Abiola then victoriously returned from his self-imposed exile, where he had
gone to drum up international support to reclaim his stolen mandate. At
Epeteodo area of Lagos Island , he declared himself president of Nigeria . He was
promptly declared wanted by bespectacled Abacha, who felt that there could not
be two kings in the same palace. Abiola was arrested by a multitude of about
200 gun-toting policemen. I witnessed it. For the next four years, he was
tucked away in solitary confinement in a dungeon, with only the Holy Bible,
Holy Quran and 14 prison guards as his companions.
On June 7, 1998,
the day he was billed to be released from Aso Villa incarceration, he suddenly
died under mysterious circumstances.
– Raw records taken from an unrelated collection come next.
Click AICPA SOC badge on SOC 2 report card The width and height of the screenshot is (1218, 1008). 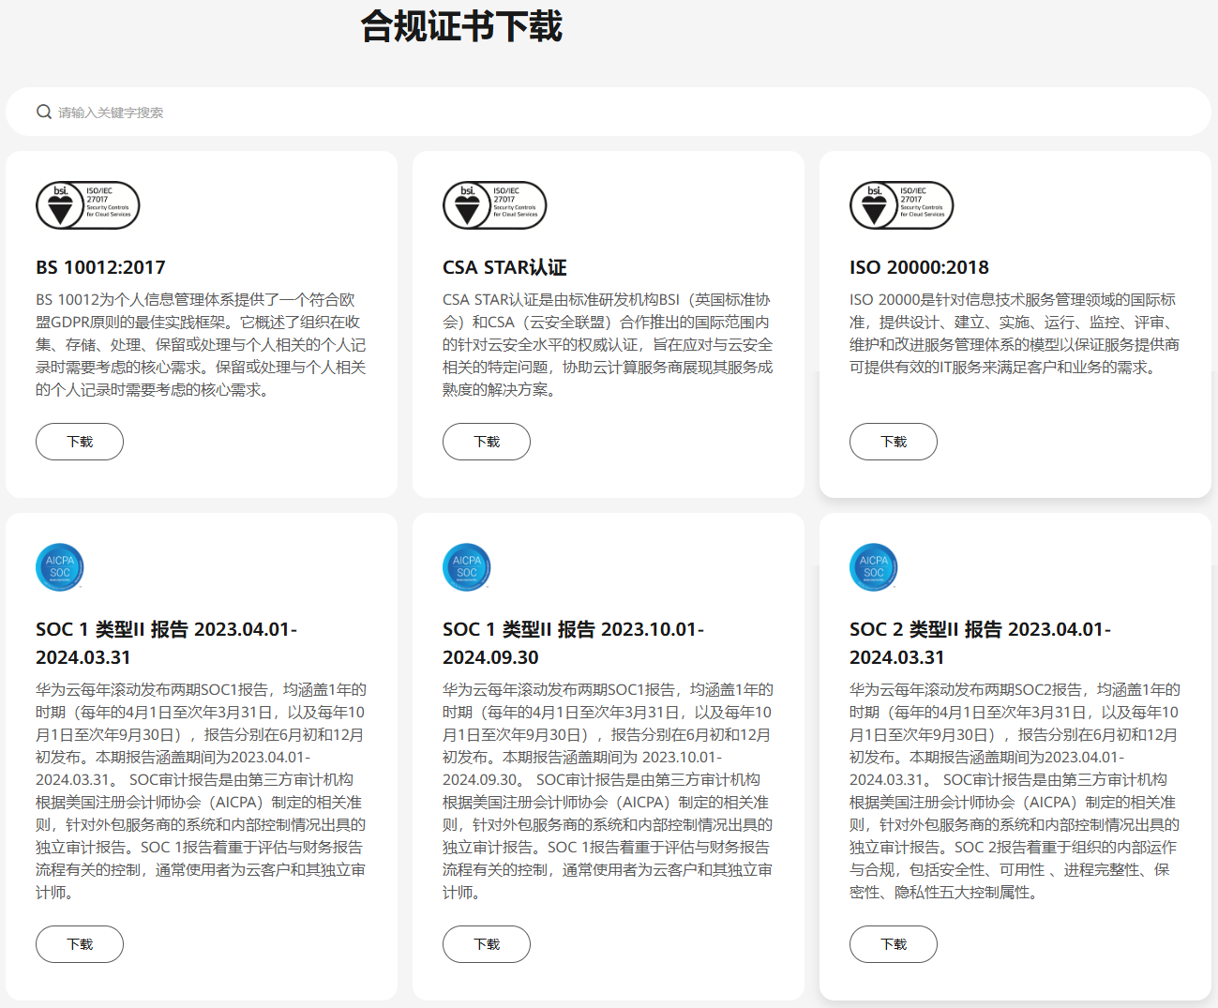874,567
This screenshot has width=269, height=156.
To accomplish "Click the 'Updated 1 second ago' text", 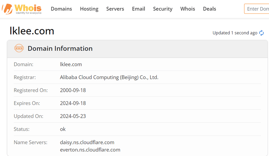I will point(235,33).
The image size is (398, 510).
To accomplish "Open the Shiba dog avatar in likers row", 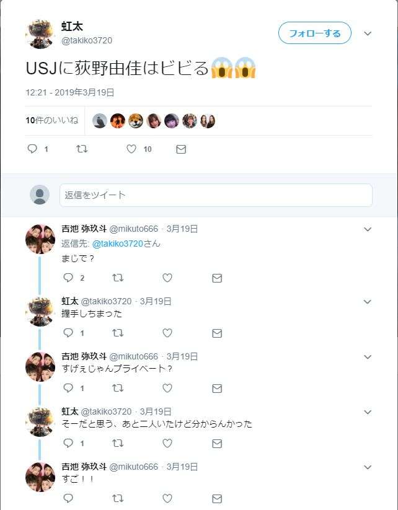I will [x=135, y=121].
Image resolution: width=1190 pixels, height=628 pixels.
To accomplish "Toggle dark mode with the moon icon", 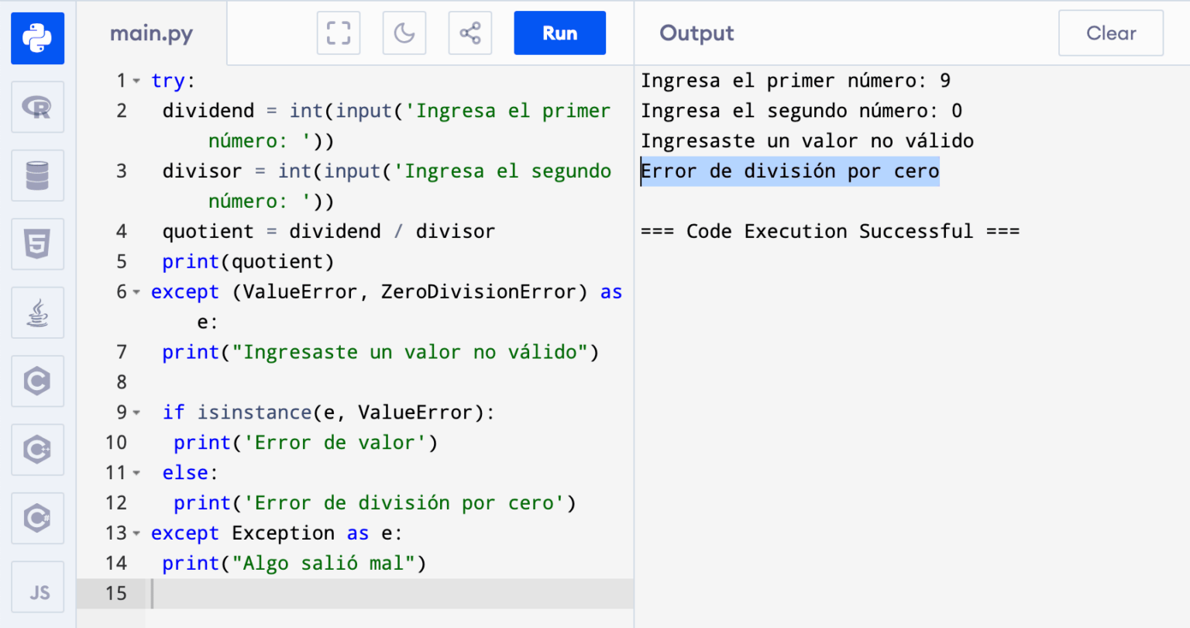I will pos(404,33).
Talk about the witch crying last night and
the child dying this morning. It is widely believed that he was killed in cold
blood by powers that be, with the full support of neo-liberal international
conspirators and the military oligarchy, the latter whom IBB had claimed Abiola
was not acceptable to. IBB lied. Because Abiola even won in military barracks.
Thus, Abiola laid
down his life as a sacrificial lamb, in his efforts at democratic
redemptive messianism. He paid the supreme price. And someone is telling me
that May 29, the date capriciously and whimsically chosen by the Military to
hand over power to militarily anointed Obasanjo, who was yanked out from Jos
prison, where he was serving his jail sentence for alleged coup plotting, to
become president, is superior to June 12? No way. Let us respect history. Let
us give honour to whom honour is due. Let us not become historical
revisionists, or the Bourbons of European history. Abiola is not the
“acclaimed” or “presumed” winner of the 1993 presidential election, as some
people always erroneously put it. He was simply the
slain president of Nigeria .
Pure and simple. In the eye of equity (even if not law stricto sensu), he was
already president defacto, even if not strictly dejure. This is because equity
regards as done, that which ought to be done. It looks at the substance, rather
than the form.
Abiola’s name must
be immortalised. General Abdussalami Abubakar, OBJ and Yar’Adua, dodged it. GEJ
tried perfunctorily by naming Unilag after him. A section of the country kicked
against this. It died. It is never too late. Abiola should be officially
declared, proclaimed and recognised as president of Nigeria . Yes. Post-humously. To be
inducted into the pantheon of former presidents and Heads of State. Afterall,
even illegal and unconstitutional military dictators, including three months
Head of Interim National Government, Shoneken, are so regarded. This is aside
from any major airport and Federal
University being named
after him.
In USA , there is
hardly a city that does not have a boulevard, street, freeway, etc., named
after Martin Luther King Jnr., the African-American civil rights crusader, who
was murdered before he had “reached the mountain top”. Why not Nigeria ,
Abiola. June 12, not May 29, should be officially proclaimed a public holiday
and named “Abiola day”. I so respectfully submit.